Judging their success on this, and after only seven months since entering the statute books, would be unfair as we know these macro issues require additional investment and support at a national level.

Sarah Walter, director of the ICS Network at the NHS Confederation, added: “The committee is right to note that in order to allow these new bodies to thrive, more needs to be done to move NHS and social care away from a constant state of emergency. This means allocating appropriate levels of sustained capital investment, delivering on the workforce strategy, moving away from overly bureaucratic and prescriptive national targets, and bringing an end to the intensifying waves of industrial action where huge amounts of time and resource are having to be set aside to fire-fight.

“Once these issues are resolved we will begin to see more tangible progress on improvements to population health outcomes in the years ahead.”
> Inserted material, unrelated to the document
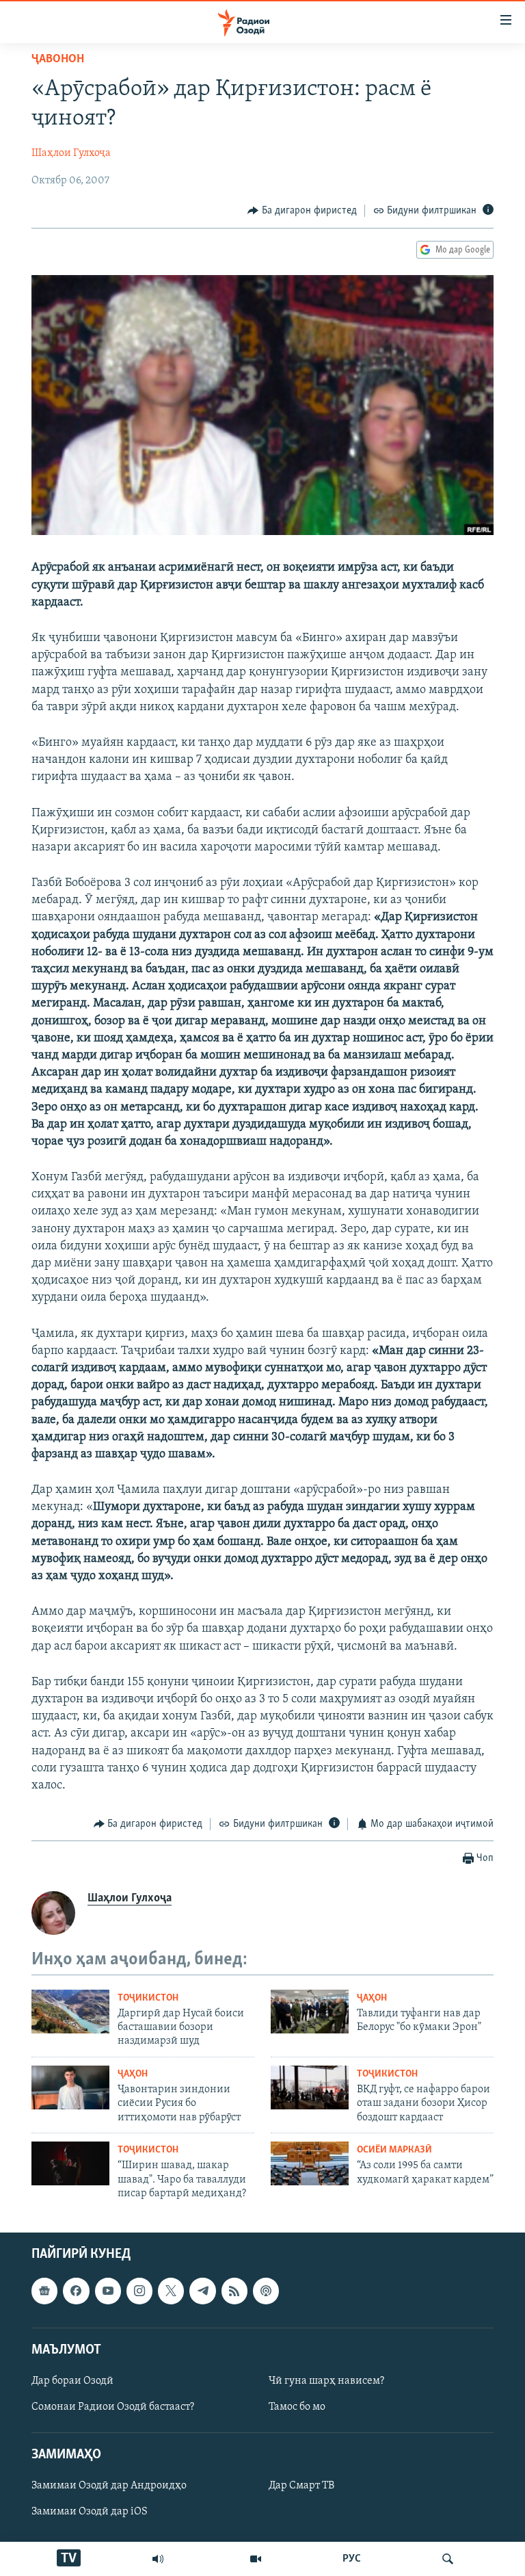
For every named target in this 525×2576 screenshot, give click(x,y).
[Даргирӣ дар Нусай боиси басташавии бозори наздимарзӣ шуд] (70, 2011)
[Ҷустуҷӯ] (447, 2559)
Mencap, however, says that the conclusions of the report set out a worrying picture of the need for leadership and clarity on how ICSs will improve healthcare and address the health inequalities that millions of people with a learning disability face.

Ismail Kaji, who has a learning disability and is a Parliamentary and Government Engagement Officer at Mencap, said: “People with a learning disability die on average over 20 years earlier than the general population. The government must ensure that ICSs are driving forward better work between health and social care, including getting more staff for health and social care, to make sure people with a learning disability get the right support at the right time to lead happy and healthy lives.”